Original ThisIsMS postings: http://www.thisisms.com/ftopict-10680.html
Source: CCSVI at UBC MS Clinic - Information and Support

Post from Dr. Sclafani:

Perhaps it is not appropriate to write a reply, but now that I have been outed as a physician treating CCSVI, I thought I would read what is discussed and see whether anyone would want to hear from someone on the other side of the catheter.

It was clear from reading a few posts that there are great misgivings and lots of unfamiliarity with these tests, their methodology and their use.

This evening I heard some discussions about catheter venography and thought I would try to help sort this out. Catheter venography is the gold standard test for viewing vein anatomy. It is performed under local anesthesia. All the veins connect, so we try to enter in a safe, simple area where the vein is readily available. We would not want to enter in the neck, because it is more difficult to work from there, the vein is very close to the carotid artery and we need to see the entire vein, so putting the tube there would miss part of it.

The leg is the best location up near the groin, because the vein is just an inch or two deep to the skin and readily hit by the small needle that is used. Since we are below the veins involved in CCSVI, the jugular veins and the azygous vein, we must traverse the right atrium of the heart to get to them. Sounds scary but actually that is a relatively easy part of this generally easy procedure. The catheter (tube) we use is very thin, measuring less than a twelfth of an inch in diameter. It is visible on xray so we can find our way. The catheters have different tips with varying curvatures that help get into the veins. Because there are no pain fibers on the inside of the vein, moving the catheter in the veins is painless.

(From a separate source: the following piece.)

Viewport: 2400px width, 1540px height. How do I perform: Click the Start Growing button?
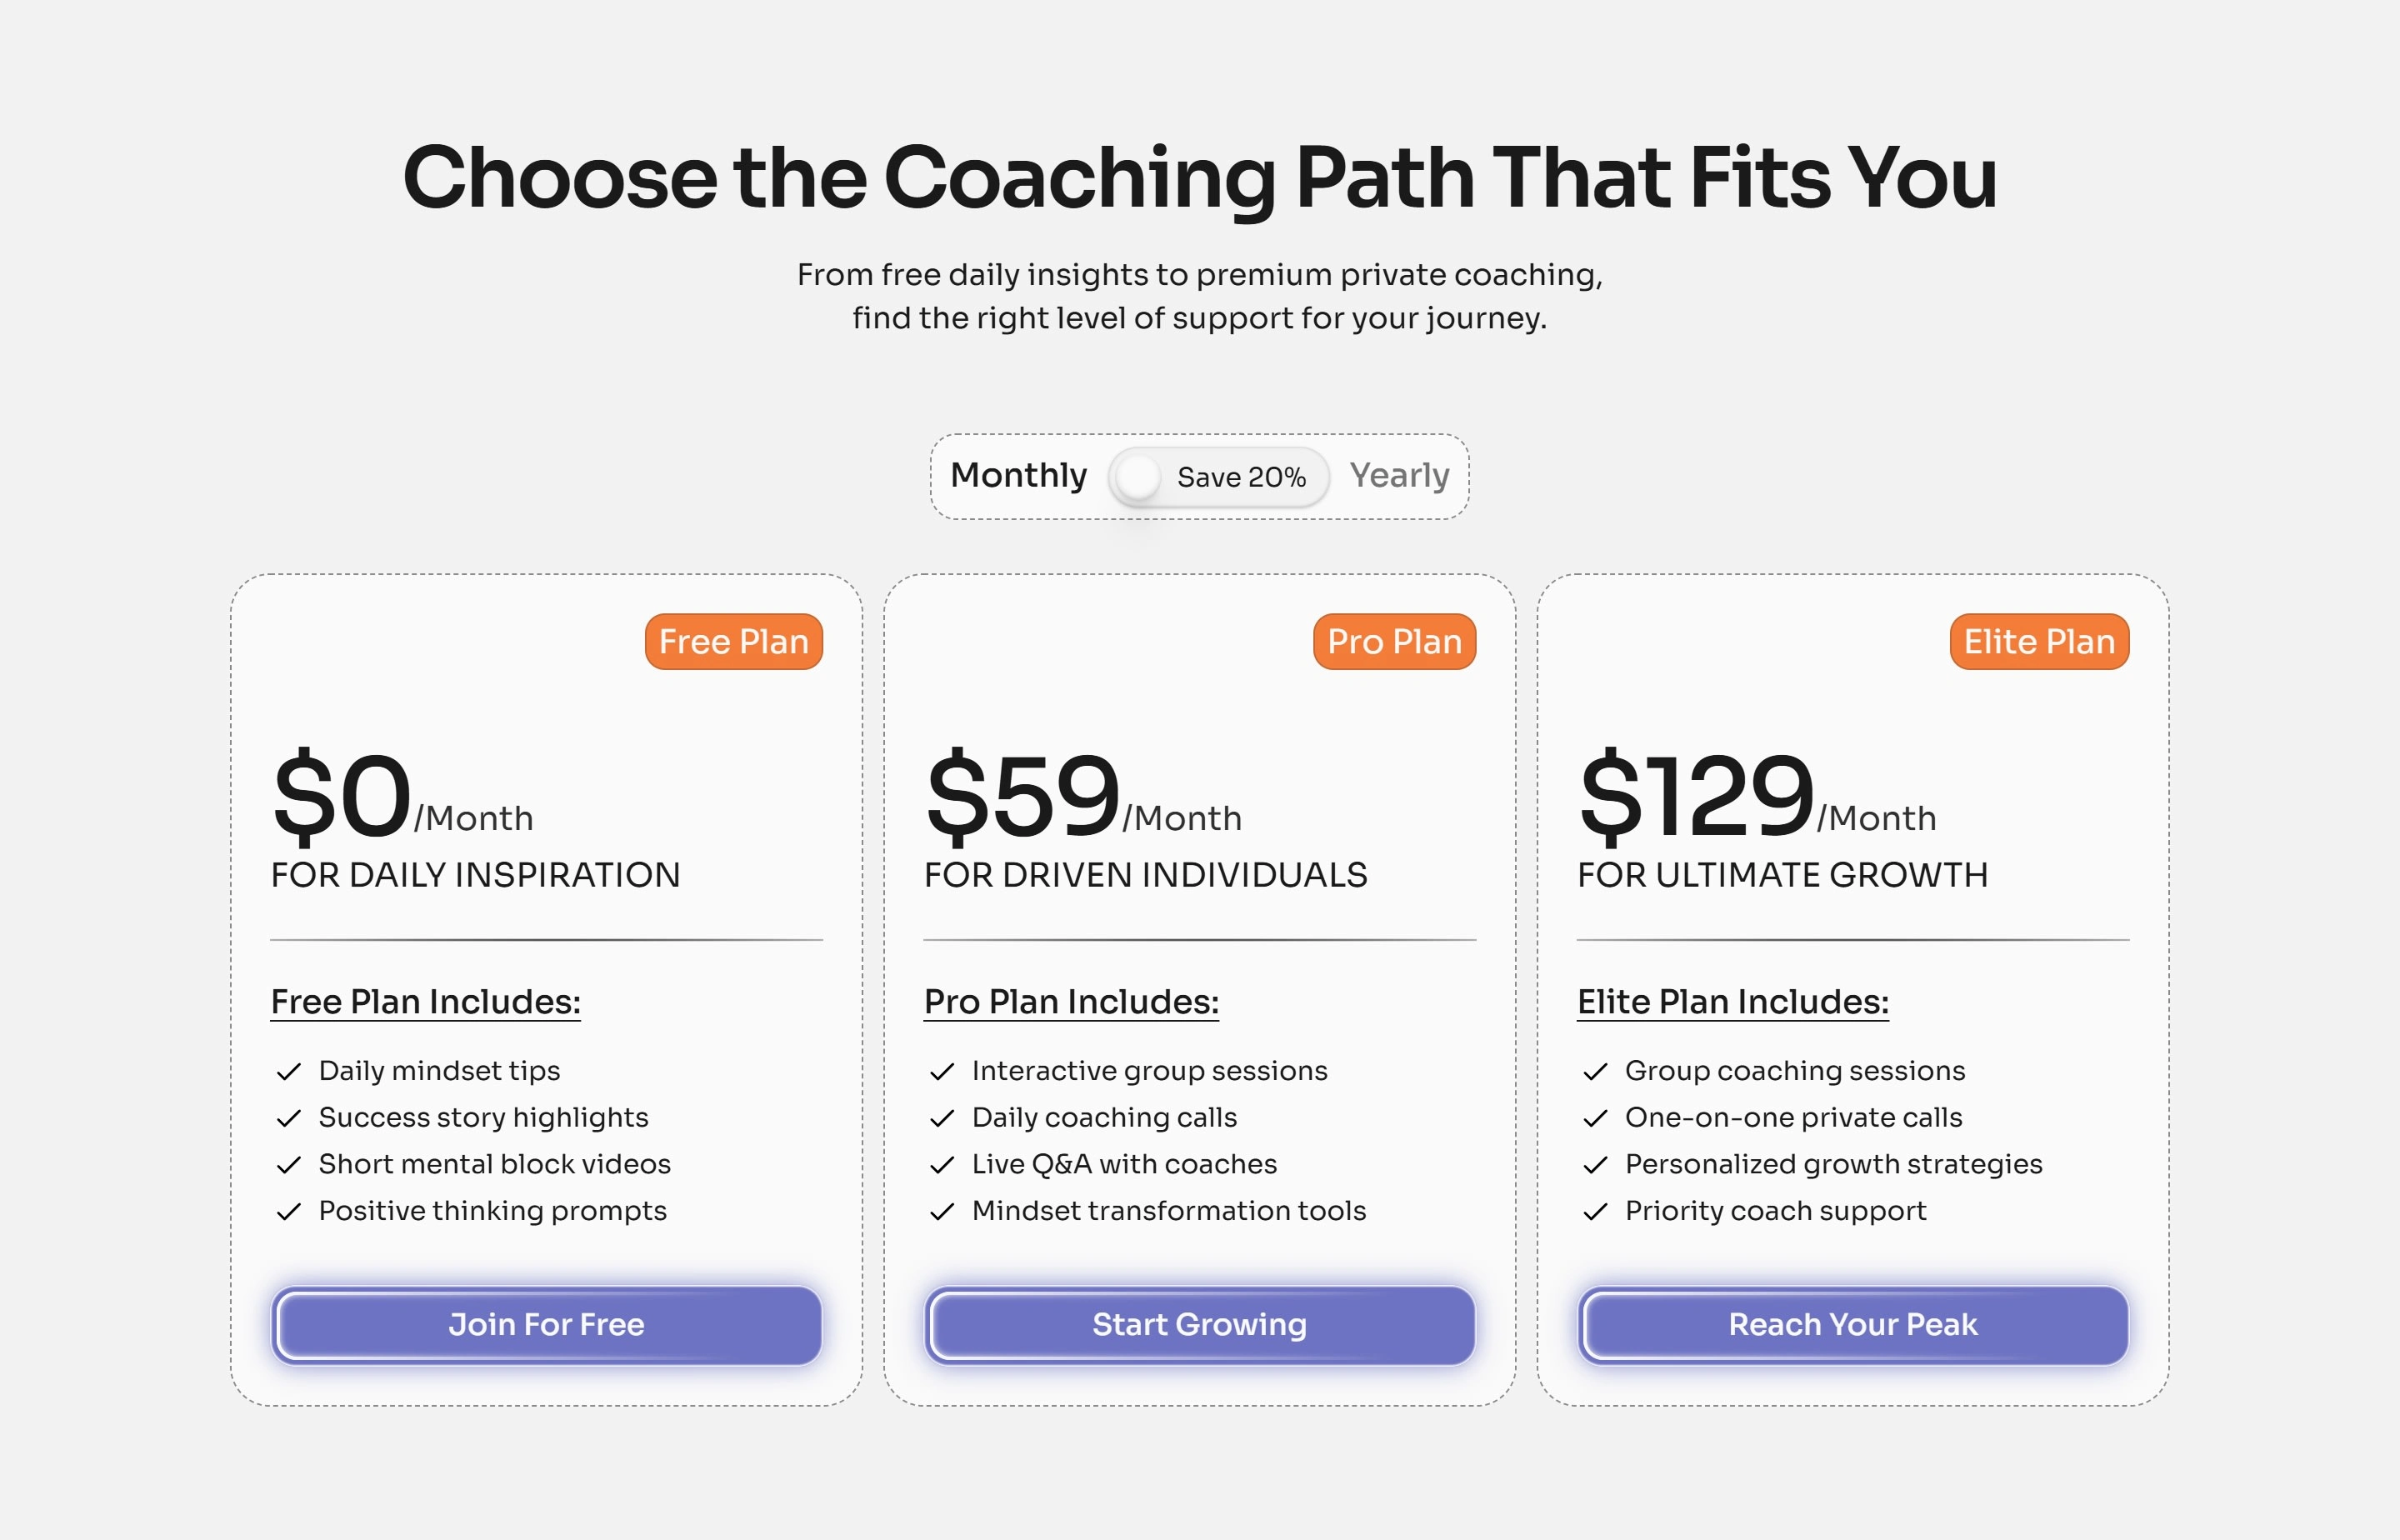tap(1199, 1325)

The venogram is always the first part of a treatment of CCSVI. It provides the roadmap for reaching any abnormalities. It makes no sense to divide the procedure into a venogram test followed at another time by the treatment part. They should always be done at the same time. The dye used to see the inside of the veins is a very safe iodine containing substance. Adverse reactions are very uncommon, less common, for example, than many antibiotics or pain medications. I recently reviewed 600,000 exams of which 100,000 had xray dye injected. There were two serious reactions and 17 moderate reactions in the 100,000 exams. I will take those odds.